§ **WORK TO COMPLETE**: Could you output every record again, exactly as given?

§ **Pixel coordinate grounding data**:

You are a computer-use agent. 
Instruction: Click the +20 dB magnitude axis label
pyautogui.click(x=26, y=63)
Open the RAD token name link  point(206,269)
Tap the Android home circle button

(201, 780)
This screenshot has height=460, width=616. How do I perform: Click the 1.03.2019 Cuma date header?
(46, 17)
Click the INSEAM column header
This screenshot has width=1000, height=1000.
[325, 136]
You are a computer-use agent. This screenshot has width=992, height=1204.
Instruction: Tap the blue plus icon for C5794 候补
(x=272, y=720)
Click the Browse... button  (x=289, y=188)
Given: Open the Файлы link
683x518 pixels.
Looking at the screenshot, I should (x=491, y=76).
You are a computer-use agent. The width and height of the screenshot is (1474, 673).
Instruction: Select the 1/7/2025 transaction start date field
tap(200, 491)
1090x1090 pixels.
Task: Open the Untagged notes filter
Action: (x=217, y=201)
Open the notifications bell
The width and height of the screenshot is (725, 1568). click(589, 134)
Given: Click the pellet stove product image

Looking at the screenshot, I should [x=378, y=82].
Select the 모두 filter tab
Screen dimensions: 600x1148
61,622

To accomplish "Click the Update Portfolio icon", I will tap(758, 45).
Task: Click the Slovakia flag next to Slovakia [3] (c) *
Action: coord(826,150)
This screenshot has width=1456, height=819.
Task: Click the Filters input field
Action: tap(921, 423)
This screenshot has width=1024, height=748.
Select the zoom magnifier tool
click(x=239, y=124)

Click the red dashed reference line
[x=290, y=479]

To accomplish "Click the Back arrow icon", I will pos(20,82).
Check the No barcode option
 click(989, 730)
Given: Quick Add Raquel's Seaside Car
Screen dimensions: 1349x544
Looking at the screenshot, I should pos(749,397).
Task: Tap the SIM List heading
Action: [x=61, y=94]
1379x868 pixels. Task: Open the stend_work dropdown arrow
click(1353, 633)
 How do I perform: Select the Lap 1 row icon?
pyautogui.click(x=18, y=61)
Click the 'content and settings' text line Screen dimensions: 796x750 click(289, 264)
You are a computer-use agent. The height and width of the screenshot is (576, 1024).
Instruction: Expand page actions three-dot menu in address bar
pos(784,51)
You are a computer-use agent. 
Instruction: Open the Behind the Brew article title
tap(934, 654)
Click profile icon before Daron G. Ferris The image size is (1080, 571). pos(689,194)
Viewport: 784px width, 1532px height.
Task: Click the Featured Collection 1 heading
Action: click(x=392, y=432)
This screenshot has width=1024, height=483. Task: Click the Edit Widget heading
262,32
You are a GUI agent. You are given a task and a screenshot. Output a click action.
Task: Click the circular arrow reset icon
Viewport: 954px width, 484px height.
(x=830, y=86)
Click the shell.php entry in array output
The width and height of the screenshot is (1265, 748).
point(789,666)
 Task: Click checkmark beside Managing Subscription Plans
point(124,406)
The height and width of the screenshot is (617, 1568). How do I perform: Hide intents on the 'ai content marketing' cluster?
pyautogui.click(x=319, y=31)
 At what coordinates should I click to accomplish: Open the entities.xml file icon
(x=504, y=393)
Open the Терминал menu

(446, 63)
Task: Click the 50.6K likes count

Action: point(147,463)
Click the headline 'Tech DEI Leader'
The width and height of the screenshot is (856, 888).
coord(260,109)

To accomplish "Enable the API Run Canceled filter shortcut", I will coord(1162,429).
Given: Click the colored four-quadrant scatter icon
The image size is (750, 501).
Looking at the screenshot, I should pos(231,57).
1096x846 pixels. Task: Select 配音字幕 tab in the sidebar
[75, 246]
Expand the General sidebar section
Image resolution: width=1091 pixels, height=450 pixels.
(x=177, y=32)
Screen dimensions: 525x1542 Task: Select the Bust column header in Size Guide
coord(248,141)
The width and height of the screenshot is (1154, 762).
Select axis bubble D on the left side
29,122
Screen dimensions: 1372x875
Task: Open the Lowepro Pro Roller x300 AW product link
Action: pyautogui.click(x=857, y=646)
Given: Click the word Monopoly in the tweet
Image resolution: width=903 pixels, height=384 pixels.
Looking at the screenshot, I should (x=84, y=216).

§ **YOUR RESPONSE**:
You are a computer-use agent. 
Instruction: Click the +20 dB magnitude axis label
pyautogui.click(x=26, y=63)
Open the RAD token name link  point(206,269)
Tap the Android home circle button

(201, 780)
This screenshot has height=460, width=616. How do I perform: Click the 1.03.2019 Cuma date header?
(46, 17)
Click the INSEAM column header
This screenshot has width=1000, height=1000.
[325, 136]
You are a computer-use agent. This screenshot has width=992, height=1204.
Instruction: Tap the blue plus icon for C5794 候补
(x=272, y=720)
Click the Browse... button  (x=289, y=188)
Given: Open the Файлы link
683x518 pixels.
Looking at the screenshot, I should (x=491, y=76).
You are a computer-use agent. The width and height of the screenshot is (1474, 673).
Instruction: Select the 1/7/2025 transaction start date field
tap(200, 491)
1090x1090 pixels.
Task: Open the Untagged notes filter
Action: (x=217, y=201)
Open the notifications bell
The width and height of the screenshot is (725, 1568). click(589, 134)
Given: Click the pellet stove product image

Looking at the screenshot, I should [x=378, y=82].
Select the 모두 filter tab
Screen dimensions: 600x1148
61,622

To accomplish "Click the Update Portfolio icon", I will tap(758, 45).
Task: Click the Slovakia flag next to Slovakia [3] (c) *
Action: coord(826,150)
This screenshot has width=1456, height=819.
Task: Click the Filters input field
Action: tap(921, 423)
This screenshot has width=1024, height=748.
Select the zoom magnifier tool
click(x=239, y=124)

Click the red dashed reference line
[x=290, y=479]

To accomplish "Click the Back arrow icon", I will pos(20,82).
Check the No barcode option
 click(989, 730)
Given: Quick Add Raquel's Seaside Car
Screen dimensions: 1349x544
Looking at the screenshot, I should pos(749,397).
Task: Tap the SIM List heading
Action: [x=61, y=94]
1379x868 pixels. Task: Open the stend_work dropdown arrow
click(1353, 633)
 How do I perform: Select the Lap 1 row icon?
pyautogui.click(x=18, y=61)
Click the 'content and settings' text line Screen dimensions: 796x750 click(289, 264)
You are a computer-use agent. The height and width of the screenshot is (576, 1024).
Instruction: Expand page actions three-dot menu in address bar
pos(784,51)
You are a computer-use agent. 
Instruction: Open the Behind the Brew article title
tap(934, 654)
Click profile icon before Daron G. Ferris The image size is (1080, 571). pos(689,194)
Viewport: 784px width, 1532px height.
Task: Click the Featured Collection 1 heading
Action: click(x=392, y=432)
This screenshot has width=1024, height=483. Task: Click the Edit Widget heading
262,32
You are a GUI agent. You are given a task and a screenshot. Output a click action.
Task: Click the circular arrow reset icon
Viewport: 954px width, 484px height.
(x=830, y=86)
Click the shell.php entry in array output
The width and height of the screenshot is (1265, 748).
point(789,666)
 Task: Click checkmark beside Managing Subscription Plans
point(124,406)
The height and width of the screenshot is (617, 1568). How do I perform: Hide intents on the 'ai content marketing' cluster?
pyautogui.click(x=319, y=31)
 At what coordinates should I click to accomplish: Open the entities.xml file icon
(x=504, y=393)
Open the Терминал menu

(446, 63)
Task: Click the 50.6K likes count

Action: point(147,463)
Click the headline 'Tech DEI Leader'
The width and height of the screenshot is (856, 888).
coord(260,109)

To accomplish "Enable the API Run Canceled filter shortcut", I will coord(1162,429).
Given: Click the colored four-quadrant scatter icon
The image size is (750, 501).
Looking at the screenshot, I should pos(231,57).
1096x846 pixels. Task: Select 配音字幕 tab in the sidebar
[75, 246]
Expand the General sidebar section
Image resolution: width=1091 pixels, height=450 pixels.
(x=177, y=32)
Screen dimensions: 525x1542 Task: Select the Bust column header in Size Guide
coord(248,141)
The width and height of the screenshot is (1154, 762).
Select axis bubble D on the left side
29,122
Screen dimensions: 1372x875
Task: Open the Lowepro Pro Roller x300 AW product link
Action: pyautogui.click(x=857, y=646)
Given: Click the word Monopoly in the tweet
Image resolution: width=903 pixels, height=384 pixels.
Looking at the screenshot, I should (x=84, y=216).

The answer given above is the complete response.